In 2008, Intel began manufacturing small, low-cost laptop computers that could be sold for as low as $120USD. This created an opportunity for ministries of education around the world to establish initiatives to equip students and educators with affordable access to technology and digital learning resources. Governments invested aggressively in funding these low-cost laptops with the goal of enhancing the quality of education and prepare learners and educators with the skills necessary to succeed in the global economy. Some education systems went as far as promising a free laptop for every grade-school student in the country or province. By 2011, 50 million of these laptops were sold worldwide, primarily in the education market.
Despite the rapid influx of technology in global learning environments, there was one stark problem. Only 28.8% of people around the world had access to the Internet at the time (Source: Unesco, World Bank – 2010 data). In developing countries, access to broadband Internet connectivity was much lower and estimated to be just 6%. Frequent electricity blackouts further exacerbated the digital divide in these countries.
Conducting observational research in South Africa.
I conducted contextual field research with dozens of school systems on five contents where low-cost laptops were being distributed to K-8 students ( See case study on education PC research). While in the field, I quickly discovered that unreliable access to digital learning resources resulted in laptops not being utilized routinely to engage with the learning process. I also discovered that educators struggled with engaging students to achieve inquiry-based learning objectives such as conducting research for a project. The primary culprit was poor or absent Internet connectivity which hindered rather than facilitated the learning process. The images below summarize this problem in two different schools in Macedonia, one without reliable connectivity, and one with reliable connectivity. Notice the difference in technology impact between these two images.
The next step required me to define the UX vision and effectively pitch the opportunity with executive stakeholders.
Macro Goal: Scale adoption in classrooms by increasing the relevance of personal learning devices as teaching and learning tools.
Deep-dive research with publishers, content providers, school systems, and online resources to understand how comparative/competitive solutions were being hobbled together to fulfill the unmet need of poor and absent Internet connectivity.
I developed a UXRD (under NDA) to articulate the full E2E scope of design for the platform.

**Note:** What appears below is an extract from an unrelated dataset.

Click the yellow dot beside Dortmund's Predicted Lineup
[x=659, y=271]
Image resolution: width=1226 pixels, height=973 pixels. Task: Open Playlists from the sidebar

This included personas, use cases, wireframes and design requirements for a platform consisting of hardware, software, firmware and service delivery.
Iterative testing of interaction flows prototyped in Axure were conducted with a focus on scaled deployments and managing content for classroom instruction.
Focused coordination with engineering, industrial design and UX design partners to drive 0-1 development. Throughout development, I relentlessly advocated for product design requirements to enable a solution that could be easily managed by even the most non-tech savvy educators and students so the focus could be on learning rather than IT.
Students are automatically directed to learning content when a Web browser is launched from their devices. Content accessible directly from the home page of the Lesson Planner saves valuable classroom time by focusing student on materials rather than requiring them to search and navigate.
Teachers must have unfettered access to educational resources and be able to deliver those resources to students at the right moment without taking up additional time managing the classroom or technology.
IT administrators are responsible for ensuring the content access points are accessible throughout a school system and the content is relevant and up-to-date for teachers needs. IT administrators in emerging markets are often not formally trained and may be volunteers with other job responsibilities.
Publishers are seeking a simple means to distribute interactive learning materials to school systems via SaaS-based revenue models. Unavailable or unreliable broadband Internet connectivity has been a barrier to actualize that vision until now.
Built-in software to simplify the curation of lesson materials for classroom instruction. Students simply launch a browser on their devices to access.
A portable, slim device with battery, 1TB of storage and ability to simultaneously connect 50 students to learning materials
Integrated software to distribute content modules and manage fleets of access points across a large area. Integrated 3g modems provided connectivity.
Once an E2E prototype was developed, pilots were deployed with Ministries of Education around the world. I traveled to South Africa, India, Mexico and US prison systems to observe how the platform was being applied to facilitate learning. Insights from research were then brought back to the team to establish features such as remote trickle-down content delivery, improvements with the teacher interface for lesson planning and sideloading for publishers as features for both initial productization and software updates post product launch.